Page 367 - KIRIMAN CATATAN PRAKTIK BUDDHADHARMA DARI LAUTAN SELATAN
P. 367
BAB XXXVII
PENGGUNAAN KEPEMILIKAN UMUM SANGHA
DI semua wihara di India, pakaian untuk seorang biksu dipasok
(melalui dana bersama) dari biksu-biksu yang tinggal di sana. Hasil
tani dan kebun, serta pendapatan yang diperoleh dari tanaman dan
buah dibagikan per tahun untuk biaya pakaian. Di sini ada suatu
pertanyaan. Jika beras atau makanan almarhum menjadi milik
wihara, lalu bagaimana mungkin seorang biksu boleh mendapat
bagian yang menjadi milik wihara? Jawabannya adalah: donatur
mempersembahkan desa atau lahan untuk menyokong para biksu
yang tinggal di tempat tersebut. Lalu apakah masuk akal jika orang
yang mendanakan makanan ingin para biksu hidup tanpa pakaian?
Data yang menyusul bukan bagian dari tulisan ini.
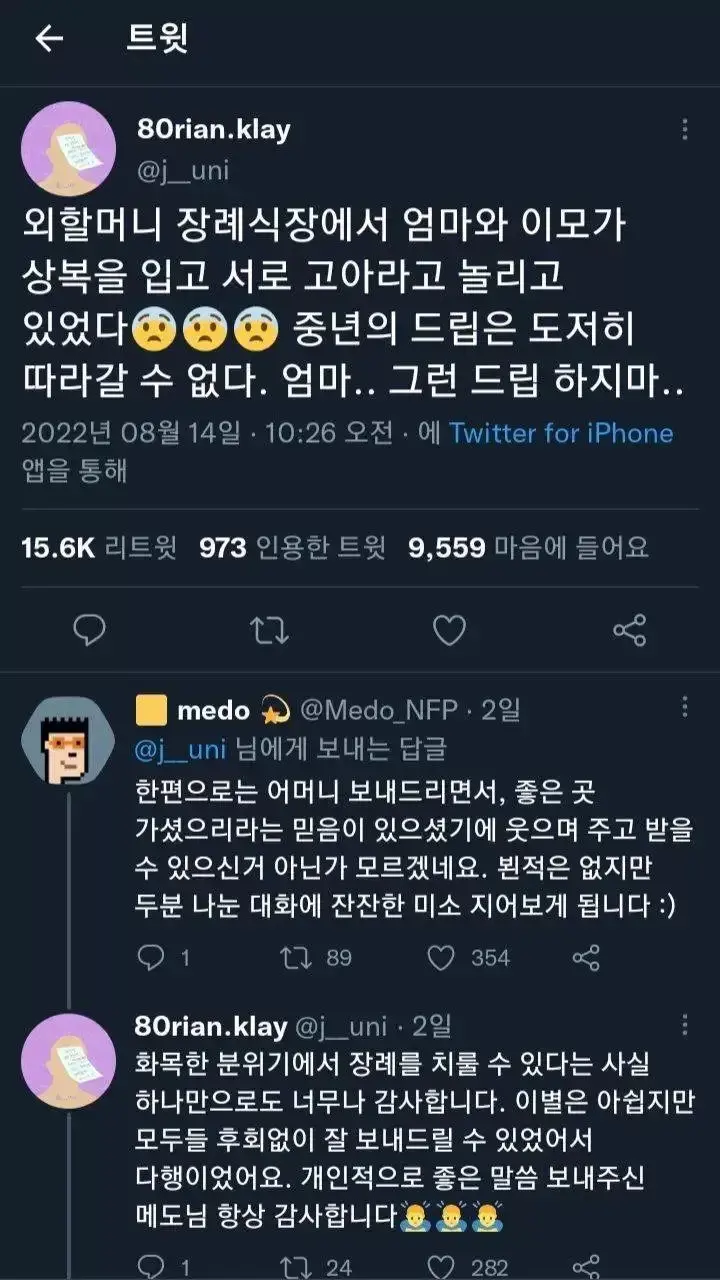The height and width of the screenshot is (1280, 720).
Task: Tap the back arrow icon
Action: click(49, 39)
Lebih lanjut, jika kita mengecek pengelolaan (urusan sehari-hari),
perumah tangga memberikan pakaian kepada pelayannya. Lalu
mengapa Sangha harus menolak pemberian demikian? Oleh karena
itu, adalah diperkenankan untuk memasok pakaian seperti halnya
makanan.
Demikianlah pandangan umum para biksu di India, meskipun
kadang tidak disebut dalam aturan Vinaya, tetapi terkadang disebut
secara eksplisit. Wihara-wihara di India memiliki jatah khusus
mengenai lahan, di mana dari hasil lahan, pakaian para biksu dipasok.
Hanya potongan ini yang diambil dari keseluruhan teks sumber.